Time to plan for Fir then.
Also, 2017-2020 (Spring).
Not really. The Spyware on CPUs is just for Online and daily Cloud Services risky. If you use your Librem 5 with new or self wrote software and be often offline you are not included for this attack. Cause the Idea of A.I. synced Information about Client, and distributed to Companies Database, was not ready before 2019.
This seems bad for Librem 5’s. What can we do to verify their hardware isn’t backdoored?
NXP? It depends.
If the Chinese government only had read access then it is more likely industrial espionage than an attempted backdooring.
In particular, if NXP’s systems were well set up (e.g. you only get the access that you need or e.g. airgapping where appropriate or e.g. even just separating out unrelated functionality onto different servers) then it might be that the accounts that were hacked into did not have read-write access.
The article implies that no write access occurred but, from long experience of these stories, what you know in the immediate aftermath of a detection is often much less than what is known after months of investigation.
Against that, this story appears to be several years old. So if the hack was more than industrial espionage, you would think that this would have been discovered by now.
One way to detect a maliciously altered file is to compare the file with a known good backup.
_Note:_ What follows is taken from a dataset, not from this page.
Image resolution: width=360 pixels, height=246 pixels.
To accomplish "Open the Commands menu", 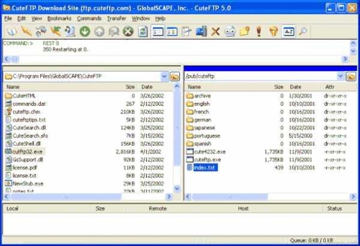I will point(89,19).
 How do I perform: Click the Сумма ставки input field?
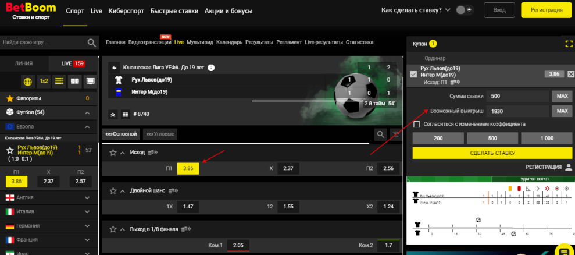pyautogui.click(x=518, y=96)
That in turn would depend on the strength of their backup regime.
Another way is to maintain offline cryptographic hashes of files.
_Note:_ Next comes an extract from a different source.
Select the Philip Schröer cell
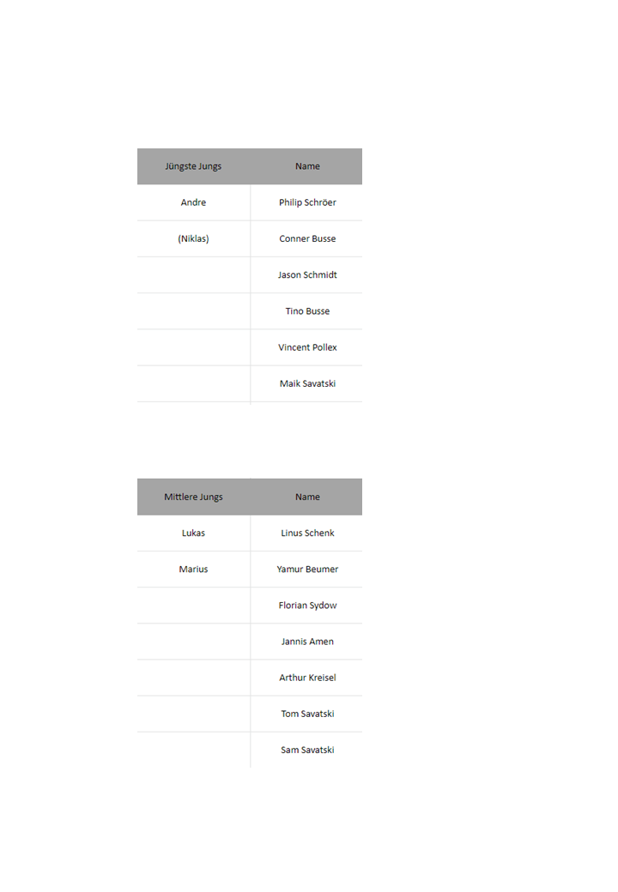Image resolution: width=618 pixels, height=892 pixels. point(307,202)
Both of these could be defeated if the system in question is completely compromised. Neither of these is at all a recent innovation.
To get the information required to know that, you need the hardware schematics. As for how to obtain them legally, you would have to ask NXP. Depending on your business, they may grant you a license under an NDA.
Even if there is no intentional backdoor created, there may still be hardware vulnerabilities that can be exploited to create one.
Access hardware schematics by seeking NXP’s permission; they may grant a license under NDA, crucial for understanding and ensuring compliance. Potential vulnerabilities, intentional or not, could allow exploitation for backdoor creation.
Well, that would be the legal method.
And assumes that NXP agrees to allow that access.
Hmm. So, instead of signing away my freedoms in an NDA, if part of the whole reason I want to move to products like Purism in my life is freedom, then could that mean a better way to learn about NXP chip specs would be to find the Chinese folks who got the specs and offer them money for it, in the hopes that even if they charge more money than NXP for information they might not require me to sign an NDA?
Just brainstorming. I don’t have experience interacting with people like that.
There are many ways to achieve the same goal, but the legally compliant way is as I mentioned earlier in this thread.
That is all I can speak about from my public identity.